The worker also can be added after the cluster is created.

  1. Go to Clusters page.
  2. Find the cluster which you want to add workers.
  3. Click the ellipsis button in the operations column, then select Add Worker.
  4. Select the options to add worker. Following the same steps as above, from Select the GPU vendor to Run command.

Register Kubernetes Cluster

  1. In the Basic Configuration step, the Name field is required and Description is optional.
  2. Click Save.
  3. Select the GPU vendor. Tested vendors include Nvidia, AMD, and Ascend. Experimental vendors include Hygon, Moore Threads, Iluvatar, Cambricon, and Metax. Click Next after selecting a vendor.
  4. Check environment. A shell command is provided to verify that your environment is ready to add a worker. Copy the script and run it in your environment. Click Next after the script returns OK.
  5. Run command to apply the worker manifests. Copy the bash script and run it in an environment where kubectl is installed and kubeconfig is configured.

The kubernetes can be registerred after the cluster is created.

  1. Go to Clusters page.
  2. Find the cluster which you want to register the Kubernetes cluster.
  3. Click the ellipsis button in the operations column, then select Register Cluster.
  4. Select the options to register cluster. Following the same steps as abovve, from Select the GPU vendor to Run command.

Creating DigitalOcean Cluster

  1. In the Basic Configuration step, the Name field is required and Description is optional. Create or select a Cloud Credential to use to communicate to DigitalOcean API. Select the Region from the regions have GPU Droplet to create.
  2. Click Next.
  3. Adding one or more Worker Pools. For each pool, Name, Instance Type, OS Image, Replicas, Batch Size, Labels and Volumes can be specified.
  4. Click Save after the worker pools are configured.

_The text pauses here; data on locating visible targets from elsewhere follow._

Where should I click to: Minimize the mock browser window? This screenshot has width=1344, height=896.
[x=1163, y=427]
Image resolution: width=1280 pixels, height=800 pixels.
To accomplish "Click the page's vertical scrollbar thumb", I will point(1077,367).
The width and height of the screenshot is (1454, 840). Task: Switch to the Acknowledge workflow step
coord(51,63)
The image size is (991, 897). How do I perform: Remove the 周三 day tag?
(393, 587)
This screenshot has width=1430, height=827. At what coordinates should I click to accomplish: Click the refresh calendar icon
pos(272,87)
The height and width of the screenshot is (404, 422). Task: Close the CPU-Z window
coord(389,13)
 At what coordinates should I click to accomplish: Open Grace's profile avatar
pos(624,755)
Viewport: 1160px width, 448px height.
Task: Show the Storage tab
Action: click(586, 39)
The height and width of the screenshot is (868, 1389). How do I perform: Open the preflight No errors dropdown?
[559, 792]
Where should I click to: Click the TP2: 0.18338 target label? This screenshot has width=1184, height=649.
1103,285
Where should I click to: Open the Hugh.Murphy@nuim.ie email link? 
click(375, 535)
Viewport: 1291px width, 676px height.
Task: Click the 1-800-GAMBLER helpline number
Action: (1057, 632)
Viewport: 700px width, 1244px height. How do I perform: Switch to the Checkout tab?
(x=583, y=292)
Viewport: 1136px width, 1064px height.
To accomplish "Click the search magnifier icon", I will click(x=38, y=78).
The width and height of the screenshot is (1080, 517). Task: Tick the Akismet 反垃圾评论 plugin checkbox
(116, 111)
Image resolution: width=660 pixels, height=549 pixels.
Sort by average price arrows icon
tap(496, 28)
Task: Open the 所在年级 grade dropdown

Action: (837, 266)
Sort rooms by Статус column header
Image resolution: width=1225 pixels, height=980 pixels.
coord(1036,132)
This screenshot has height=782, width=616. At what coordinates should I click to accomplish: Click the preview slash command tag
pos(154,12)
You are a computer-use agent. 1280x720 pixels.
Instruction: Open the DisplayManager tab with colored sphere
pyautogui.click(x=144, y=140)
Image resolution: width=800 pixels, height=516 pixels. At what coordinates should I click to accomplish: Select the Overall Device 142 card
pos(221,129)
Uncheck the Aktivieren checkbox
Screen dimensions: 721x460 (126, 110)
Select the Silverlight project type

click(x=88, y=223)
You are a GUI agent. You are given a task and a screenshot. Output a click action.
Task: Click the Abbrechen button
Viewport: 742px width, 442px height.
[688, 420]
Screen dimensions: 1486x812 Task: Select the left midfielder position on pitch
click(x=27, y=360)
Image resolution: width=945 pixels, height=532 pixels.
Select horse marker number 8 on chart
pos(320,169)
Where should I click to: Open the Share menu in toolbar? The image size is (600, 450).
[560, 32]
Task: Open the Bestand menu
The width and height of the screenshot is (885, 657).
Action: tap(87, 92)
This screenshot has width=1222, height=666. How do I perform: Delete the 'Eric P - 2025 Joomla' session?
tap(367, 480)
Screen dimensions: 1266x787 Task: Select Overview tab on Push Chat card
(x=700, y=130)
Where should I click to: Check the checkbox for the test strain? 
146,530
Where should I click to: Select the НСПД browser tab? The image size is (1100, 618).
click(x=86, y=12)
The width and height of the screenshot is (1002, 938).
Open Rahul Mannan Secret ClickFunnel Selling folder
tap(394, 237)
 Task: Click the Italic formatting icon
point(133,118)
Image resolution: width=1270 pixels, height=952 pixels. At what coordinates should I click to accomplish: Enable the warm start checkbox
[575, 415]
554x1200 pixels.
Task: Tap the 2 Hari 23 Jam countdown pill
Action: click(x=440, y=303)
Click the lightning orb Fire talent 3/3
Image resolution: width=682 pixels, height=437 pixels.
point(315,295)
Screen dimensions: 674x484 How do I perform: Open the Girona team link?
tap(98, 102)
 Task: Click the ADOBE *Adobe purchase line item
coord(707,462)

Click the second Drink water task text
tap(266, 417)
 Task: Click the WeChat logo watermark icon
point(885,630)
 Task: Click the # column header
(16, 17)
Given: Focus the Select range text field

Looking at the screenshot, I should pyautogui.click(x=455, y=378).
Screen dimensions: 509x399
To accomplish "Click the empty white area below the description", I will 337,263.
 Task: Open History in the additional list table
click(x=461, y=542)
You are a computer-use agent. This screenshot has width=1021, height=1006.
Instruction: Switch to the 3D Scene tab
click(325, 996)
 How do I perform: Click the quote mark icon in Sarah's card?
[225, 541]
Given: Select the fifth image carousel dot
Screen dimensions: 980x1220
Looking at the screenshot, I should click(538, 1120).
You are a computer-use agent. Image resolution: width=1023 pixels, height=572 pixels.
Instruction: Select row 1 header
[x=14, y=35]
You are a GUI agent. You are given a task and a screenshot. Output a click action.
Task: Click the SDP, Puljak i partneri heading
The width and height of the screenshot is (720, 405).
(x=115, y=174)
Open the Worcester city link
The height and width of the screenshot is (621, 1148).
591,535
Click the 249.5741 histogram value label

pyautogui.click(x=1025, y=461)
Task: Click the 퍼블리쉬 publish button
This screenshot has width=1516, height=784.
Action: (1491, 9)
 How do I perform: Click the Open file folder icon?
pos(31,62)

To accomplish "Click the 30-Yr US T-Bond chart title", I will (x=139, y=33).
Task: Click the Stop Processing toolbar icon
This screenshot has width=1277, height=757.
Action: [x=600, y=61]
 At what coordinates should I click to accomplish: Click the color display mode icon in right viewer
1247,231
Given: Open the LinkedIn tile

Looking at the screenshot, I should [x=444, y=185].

The worker poll can be added after the cluster is created.

  1. Go to Clusters page.
  2. Find the DigitalOcean cluster which you want to add worker pool.
  3. Click the ellipsis button in the operations column, then select Add Worker Pool
  4. Adding new worker pool with options from Step 3 above.

Operating Worker Pools

You can manage worker pools for DigitalOcean clusters on the Clusters page:

  1. Go to the Clusters page.
  2. Find the DigitalOcean cluster you want to manage and expand it to view its worker pools.
  3. To edit the replica count for a worker, modify it directly in the worker column.
  4. To edit a worker pool, click the Edit button and update the Name, Replica, Batch Size, and Labels as needed.
  5. To delete a worker pool, click the ellipsis button in the operations column for the worker pool, then select Delete.

Update Cluster

  1. Go to the Clusters page.
  2. Find the cluster which you want to edit.
  3. Click the Edit button.
  4. Update the Name, and Description as needed.
  5. Click the Save button.

Delete Cluster

  1. Go to the Clusters page.
  2. Find the cluster which you want to delete.
  3. Click the ellipsis button in the operations column, then select Delete.
  4. Confirm the deletion.
  5. You cannot delete a cluster if there are any models or workers still present in it.